Chanel Launches New Fragrance, Gabrielle

Meet Gabrielle, Chanel’s fragrance by Olivier Polge. By Anne Lee

Gabrielle EDP, Chanel’s latest fragrance by Olivier Polge

2017 is the Year of Gabrielle, the iconic founder of Chanel, and what better than to celebrate it with the launch of Gabrielle, perfumer Olivier Polge’s first fragrance since joining the French house in September 2013. It has been 15 years since a brand-new Chanel fragrance launch and we are excited to welcome Gabrielle into our perfume wardrobe.

A floral bouquet of orange blossom, jasmine, ylang ylang and tuberose make up the Gabrielle EDP

Like most Chanel scents, Gabrielle is a dominantly floral scent. Drawing inspiration from the flowers used throughout the history of Chanel’s fragrances, Polge rearranged the sequence of the flowers to create a floral bouquet that consists of only white flowers such as orange blossom, jasmine, ylang ylang and tuberose, and described the scent as “shimmery” and “luminous”.

Olivier Polge and Sylvie Legastelois

Olivier Polge and Sylvie Legastelois, head of packaging and graphic design at Chanel, share their experiences and inspirations in an interview below:

What were your sources of inspiration? Were you specifically inspired by an object?

Gold and vermeil toiletries case given to Gabrielle Chanel by the Duke of Westminster; embroidery created by Maison Lesage for Haute Couture Autumn/Winter ’14

Sylvie Legastelois: From the start of this creative idea, we were inspired by the subtle shades of certain lamés and tweeds interlaced with golden and silver thread. The box offered by Duke of Westminster, and all the creations that are as beautiful on the inside as they are on the outside, also inspired us for the interior of the folding carton. Mademoiselle said, “luxury is what you don’t see.” This luminous gold conveys all the richness of the solar and floral fragrance.
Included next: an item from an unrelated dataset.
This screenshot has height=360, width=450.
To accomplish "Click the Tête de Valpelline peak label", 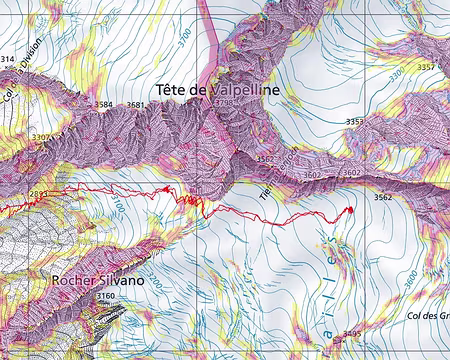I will (217, 90).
How did you come about choosing the colours for the bottle?
SL: The solar quality of the fragrance was my inspiration for the indefinable colour of the cap, the label, and the sleeve. It is neither gold nor silver, like a lamé. I wanted something simple, solar, luminous, but not a flashy gold.

For a house with such an illustrious heritage, what is the process that goes into designing a new bottle?
SL:
It’s not something that is done haphazardly. The creation of a new bottle at Chanel reflects a statement and a new message. It is a general rule that the bottles do not encroach on the personality of any of our existing lines. So, a new fragrance must find its place within the family.

Why develop a luminous floral, and could you tell us which ingredients make the fragrance luminous?
Olivier Polge: The fragrance is composed of flowers that are recurrent in Chanel fragrances, but their arrangement is new and makes room for more luminous tones—something I feel is a stronger reflection of our time.

What are the main raw ingredients and where are they sourced from?
OP: Each year, we select batches of raw materials of exceptional quality. The orange blossom is primarily from Tunisia, while the jasmine is mainly Egyptian and the ylang ylang is from the Comoros (with special fractions specific to Chanel). The tuberose is grown in the fields of Grasse.

In what way is this a fragrance for the rebel at heart?
OP:
It seems to me a rebel at heart would have a strong and determined personality, something I’ve always associated with white flowers.

Do you think that Mademoiselle Chanel would have liked this fragrance?
OP: I chose ingredients often used in the fragrances she created, particularly jasmine, ylang ylang, and orange blossom. So I imagine there is something about this fragrance that remains true to the House. I dare hope she would have liked it.